Sony to Buy Video Sharing Website
SAN FRANCISCO — Sony Pictures Entertainment today is expected to join Hollywood’s new-media mash-up by buying online video service Grouper Networks Inc.
With its $65-million acquisition of Grouper, the movie and television unit of Sony Corp. becomes the latest traditional media company to vie for a growing -- and potentially lucrative -- Internet audience that prefers its entertainment short and, often, stupid.
For the record:
12:00 a.m. Aug. 26, 2006 For The Record
Los Angeles Times Saturday August 26, 2006 Home Edition Main News Part A Page 2 National Desk 1 inches; 63 words Type of Material: Correction
Sony deal for Grouper: An article in Wednesday’s Business section about Sony Pictures Entertainment’s acquisition of Grouper Networks Inc. said Sony did not have a big ad sales force like Viacom Inc. and News Corp. Sony’s ad sales force is smaller than those of Viacom and News Corp., but it is substantial, employing 40 people and generating annual revenue of about $300 million.
Video-sharing sites such as Grouper and category leader YouTube Inc. attract millions of viewers with a smorgasbord of short clips including home video of cuddly puppies, wince-inducing stunts and bootlegged snippets of TV shows and movies.

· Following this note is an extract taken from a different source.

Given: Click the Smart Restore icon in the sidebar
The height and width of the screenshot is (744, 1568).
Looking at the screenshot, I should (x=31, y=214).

Grouper draws a fraction of the monthly visitors of YouTube, but analysts said YouTube’s price was probably too high to justify the risk. Both companies are privately held.

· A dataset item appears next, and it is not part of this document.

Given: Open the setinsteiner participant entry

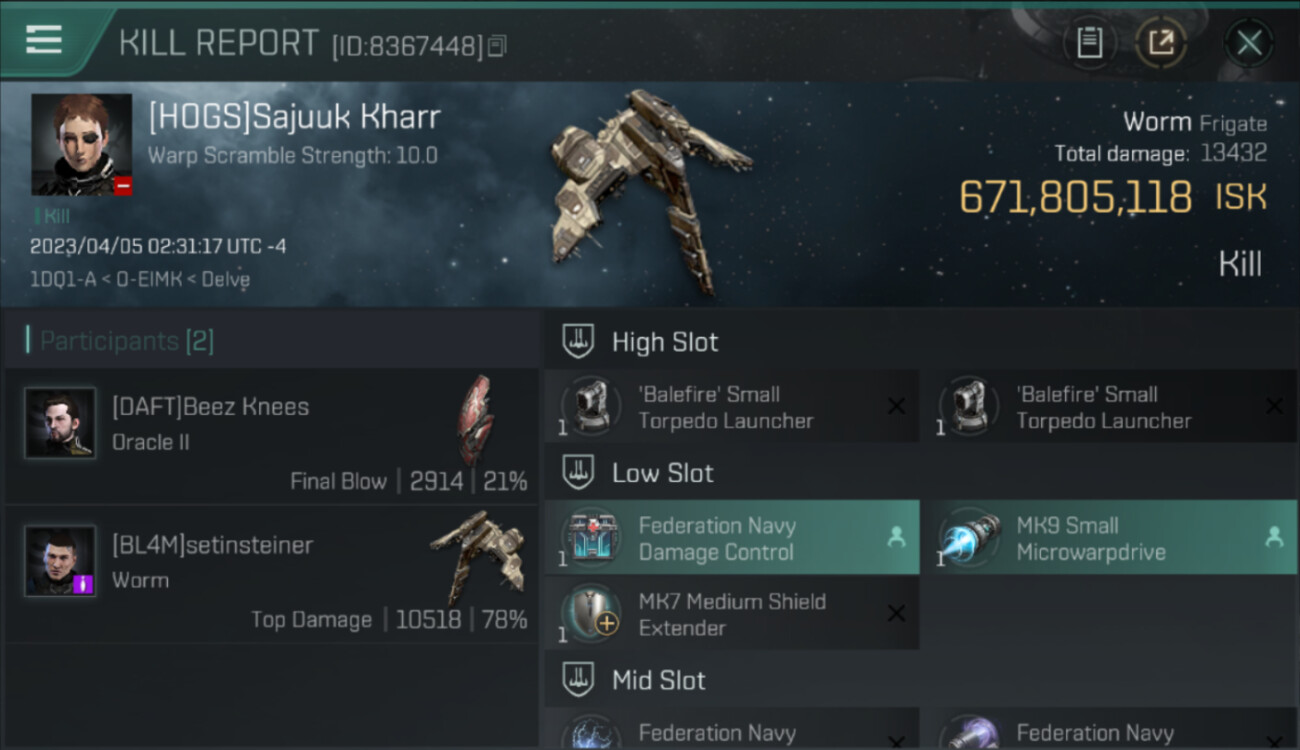Looking at the screenshot, I should tap(272, 574).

Although advertisers are expected to spend nearly $17 billion online this year, even the most popular video-sharing sites don’t make serious money because advertisers are leery of their messages appearing next to risque or extreme clips. Grouper, which raised $5.5 million in venture capital funding, runs only simple text ads brokered by Google Inc.

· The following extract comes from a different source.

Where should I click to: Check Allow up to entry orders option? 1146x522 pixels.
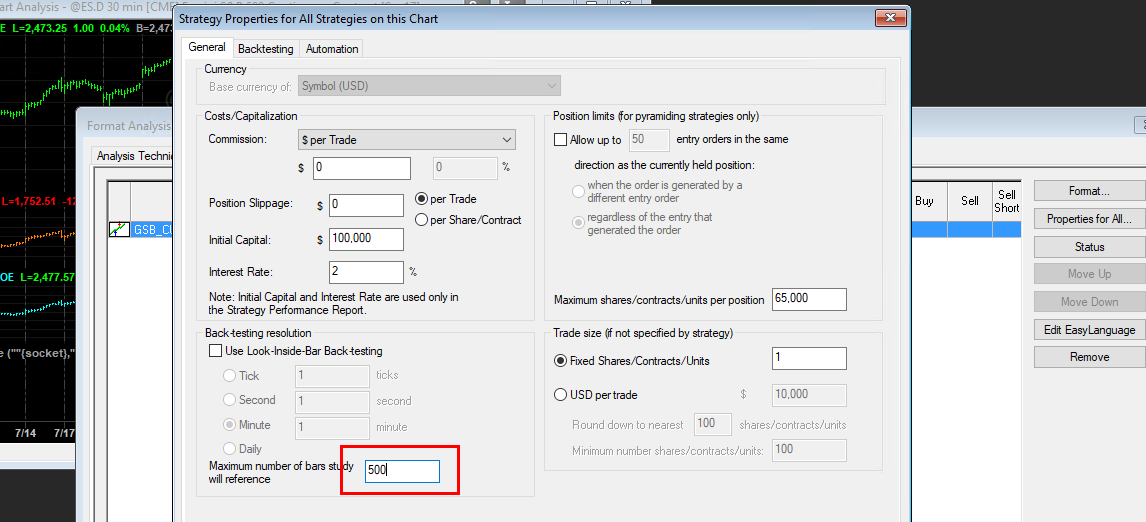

Sony said it planned to make minimal changes to Sausalito, Calif.-based Grouper to boost advertising revenue, perhaps by following the lead of YouTube, which on Tuesday announced plans to run video ads.
“It’s not as much a way of promoting our movies or television shows as a stand-alone business that has growth opportunities,” Sony Pictures Chief Executive Michael Lynton said. “The idea is for Grouper to stand on its own two feet and make money for us.”
Unlike Viacom Inc. and News Corp., which have invested heavily in new-media ventures to expand their cable and broadcast TV holdings, Sony doesn’t have a big advertising sales force to sell online commercials. Its main goals are to create and distribute movies and TV shows.
“It’s a bit of an odd fit, but you can see why Sony would be broadening its portfolio,” Jupiter Research analyst David Card said. “Sony can behave like a mogul and maybe cultivate talent. Mostly they’re going to try to build an audience and sell ads. That will be a new skill set for them.”
Learning new skills has been a sort of mantra at Sony, the Japanese electronics and entertainment giant that changed the rules of consumer technology with innovations such as the Walkman portable music player and the Betamax home video recorder. But its recent efforts have stumbled.
Last year, Welsh-born Howard Stringer became the company’s first non-Japanese chief executive and was given the mandate to help the company’s disparate divisions to work more closely together. Buying Grouper is a departure from Sony’s tradition of developing its own platforms and services in-house.
Grouper was founded in 2004 by Josh Felser and David Samuel, who had sold online music service Spinner.com to AOL for $320 million in 1999. Grouper started as a way for friends to share digital music and other big files over a peer-to-peer network before morphing into an online video site.
Felser and Samuel will remain in charge of Grouper.
Despite YouTube’s early lead, analysts said, the online media game is still young, and victory might require the sort of deep pockets possessed only by mainstream media giants such as Sony.
“This is rapidly developing into a very high-stakes kind of a game,” Forrester Research analyst Josh Bernoff said. “And I think that unless someone’s got some secret tech sauce that they’re not telling anybody about, the winner here is going to have to do a bunch of expensive things like advertising and putting additional money into development.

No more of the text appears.